Задания к упражнению:
a) Кто назван во фрагменте о двух голосах примером человека, живущего в добром согласии со своей совестью?
b) Выпишите из фрагмента о двух голосах часть текста, начиная со слов «Две силы покоряют» и заканчивая словами «столкновения двух стихий.».
c) Продолжите фрагмент о двух голосах с того места, на котором он заканчивается.

Две силы покоряют нас в его творениях, и вся мифическая глубина и необъятная ширь его музыки рождаются из полярности двух начал, из столкновения двух стихий.
Одна из этих сил — отчаяние, торжество зла, сокрушенность и окончательное непротивление перед лицом жестокой, кровавой дикости и сомнение во всем, что есть человек. Необходимо претерпеть эту смерть, необходимо сойти в этот ад — тогда, и не раньше, донесется к нам другой, небесный голос мастера. Искреннее и честное признание, что наша жизнь и наша человеческая сущность убоги, сомнительны, более того, безнадежно обречены — таково предварительное условие. Мы должны претерпеть страдания, принять смерть, наш взор должен заледенеть от дьявольской ухмылки неприкрашенной реальности — тогда, и не раньше, мы воспримем глубину и правду этого второго, небесного голоса.
Первый голос утверждает смерть и отрицает надежду, отвергает любые умозрительные или художественные приукрашивания и смягчения, которыми приятные писатели обманывают нас, — а мы по привычке поддаемся обману, — скрывая опасности и мерзость человеческого бытия. Но второй, поистине небесный голос этой прозы внушает нам, что на другой, небесной стороне есть иное начало, нежели смерть, иная реальность, иная сущность — это совесть человека. Пусть человеческая жизнь переполнена войнами и страданиями, подлостью и мерзостью, но существует и нечто другое — совесть, способность человека отвечать пред Богом. Совесть также ведет нас по пути страданий и смертного страха, ведет к отчаянию и вине, но она открывает выход из невыносимой бессмысленности одиночества, и в конце пути нас ждет соединение со смыслом и сущностью, с вечным. Совесть не имеет ничего общего ни с моралью, ни с законом, она может вступить в ужаснейшие, смертельные противоречия с ними, но она безмерно сильна, она сильнее ленивой привычки, сильнее своекорыстия, сильнее тщеславия. Человеку в глубочайшем горе, в страшном смятении она всегда оставит открытой узкую тропу, которая поведет его не назад, не в мир, обреченный смерти, но за его пределы, к Богу. Труден этот путь, ведущий человека к совести: почти все люди в своей жизни снова и снова идут против совести, упираются, все больше отягощают ее и погибают, задохнувшись, так как задушили свою совесть; но по ту сторону страдания и отчаяния для каждого человека всегда открыт потаенный путь, благодаря которому жизнь становится осмысленной, а смертный час — легким. Кто-то без удержу грешит против совести до тех пор, пока не пройдет все круги ада, пока не осквернит себя всеми возможными преступлениями, но в конце концов он, вздохнув, осознаёт свое заблуждение, и тогда в душе его случается переворот. Другие живут в добром согласии со своей совестью, редкие, счастливые, святые люди, и, что бы с ними ни стряслось, несчастье поразит лишь внешнюю сторону их жизни, но никогда не сокрушит сердце, они всегда чисты, улыбка не покидает их лица. Таков князь Мышкин.

Предоставленный материал:
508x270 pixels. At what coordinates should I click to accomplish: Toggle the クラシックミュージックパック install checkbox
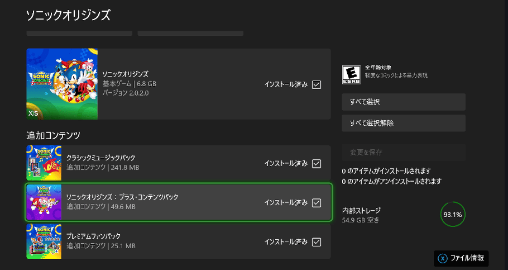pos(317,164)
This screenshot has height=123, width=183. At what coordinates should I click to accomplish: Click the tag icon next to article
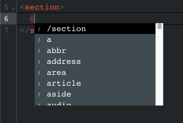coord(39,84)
---
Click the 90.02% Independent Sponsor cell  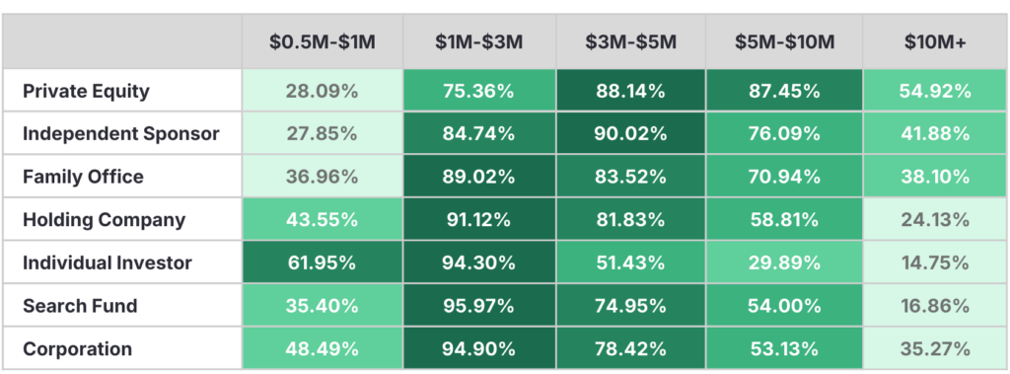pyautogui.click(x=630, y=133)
...
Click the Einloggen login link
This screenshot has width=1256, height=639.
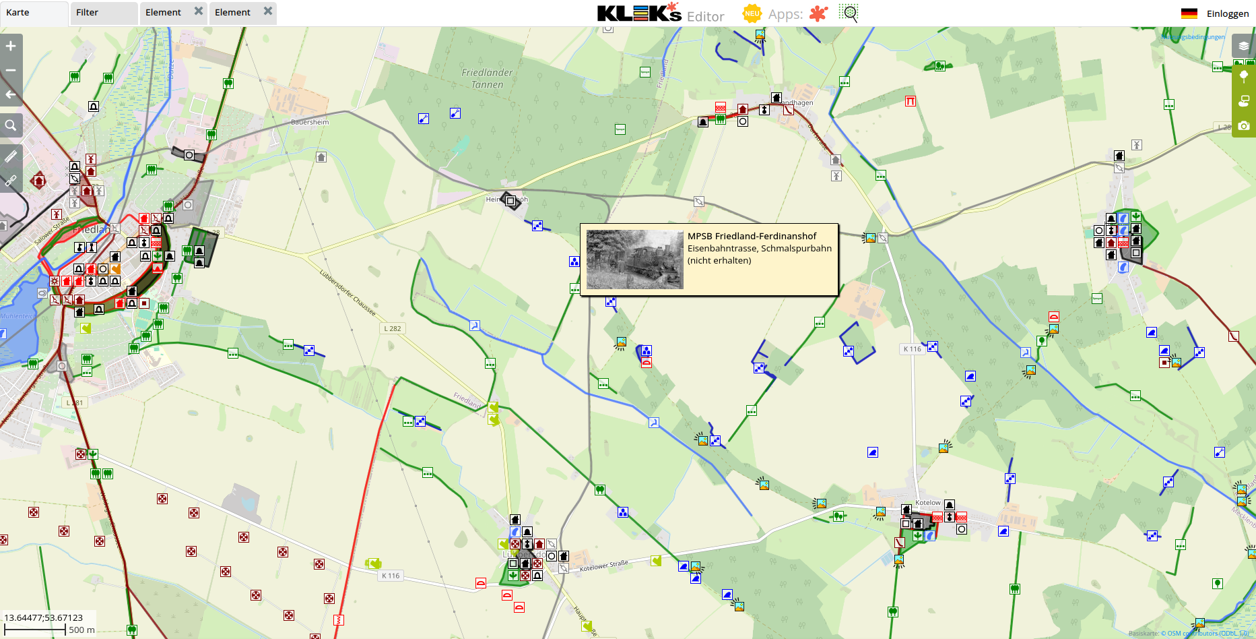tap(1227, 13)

Ответы к упражнению:
a) Князь Мышкин.

b)
Две силы покоряют нас в его творениях, и вся мифическая глубина и необъятная ширь его музыки рождаются из полярности двух начал, из столкновения двух стихий.

c)
Я услышал эти два голоса и воспринял эти два учения Достоевского в те времена, когда был настоящим его читателем, подготовленным страданиями и отчаянием. Есть великий гений, пробуждающий во мне подобные переживания, композитор, чью музыку я не во всякое время люблю и хочу слушать, так же, как и читать Достоевского могу не всегда. Это Бетховен. Ему ведомы счастье, мудрость и гармония, каких не найдешь на торной дороге, эти цветы расцветают только на тех путях, что подходят к краю пропасти, и срываешь их не с улыбкой, а обливаясь слезами и обессилев от страдания. В его симфониях и квартетах порой, сквозь сумрак горя и одиночества, бесконечно трогательно, по-детски наивно и нежно проливается некий свет, некое предчувствие смысла, уверенность в спасении. Такие места я нахожу и у Достоевского.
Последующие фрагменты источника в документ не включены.